### ACTION ITEM
Can you set out the lines of the records as a numbered list, starting at the line containing "is (853, 1280)." and ending at the line containing "stat-ouverts-au-public: 169 559 (7%) is"? Skip blank lines and leave the pictures out.

### GIVEN DATA

# # # # # # #

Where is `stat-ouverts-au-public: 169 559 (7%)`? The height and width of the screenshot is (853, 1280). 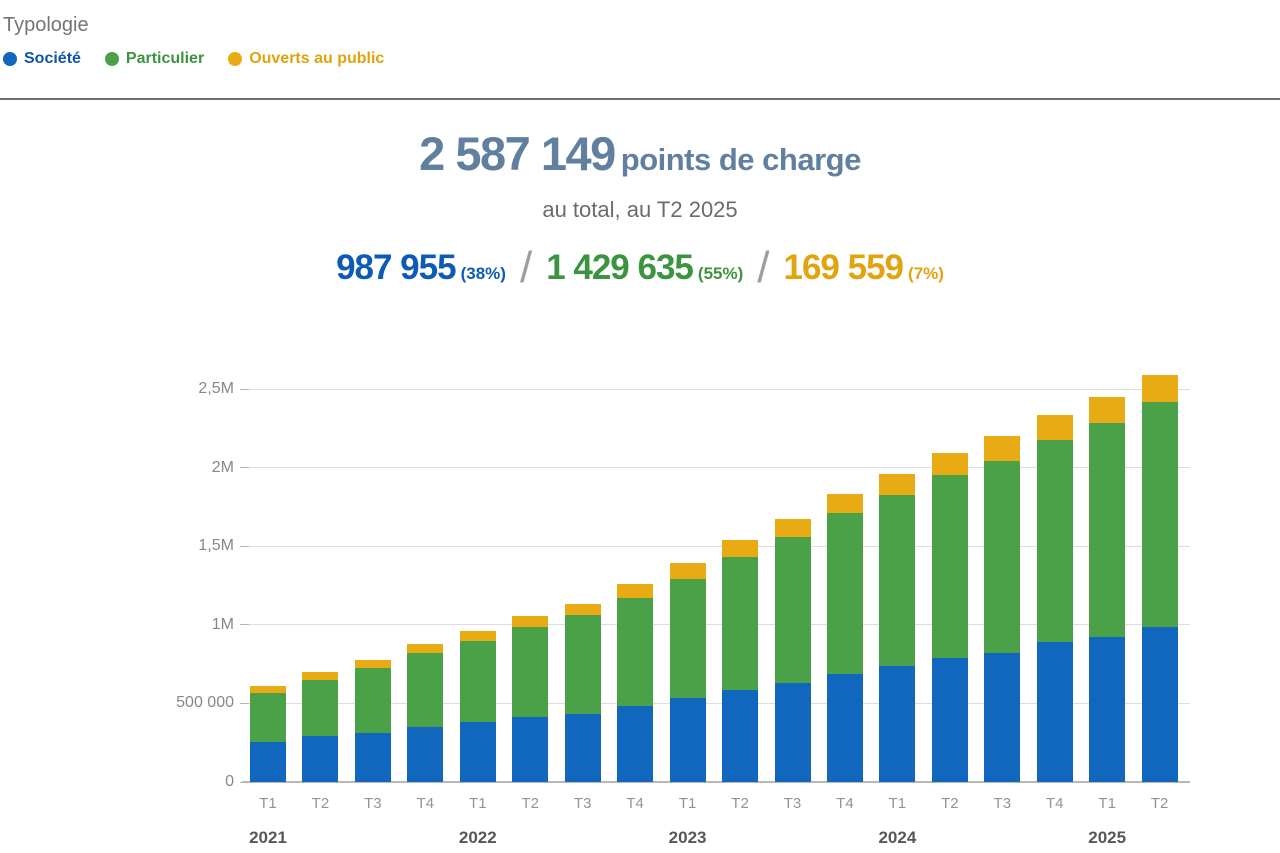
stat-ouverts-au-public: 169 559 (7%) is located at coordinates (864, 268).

# # # # # # #

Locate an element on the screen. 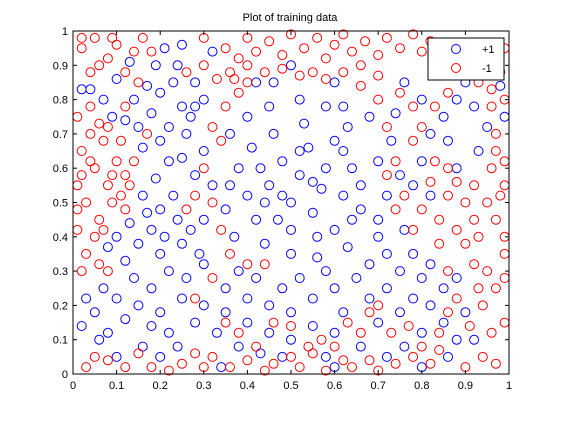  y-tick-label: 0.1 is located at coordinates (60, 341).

# # # # # # #

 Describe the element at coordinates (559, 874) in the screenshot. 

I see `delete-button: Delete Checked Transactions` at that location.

# # # # # # #

### FINISHED EXERCISE
1. Where is `stat-ouverts-au-public: 169 559 (7%)`? The height and width of the screenshot is (853, 1280). 
2. stat-ouverts-au-public: 169 559 (7%) is located at coordinates (864, 268).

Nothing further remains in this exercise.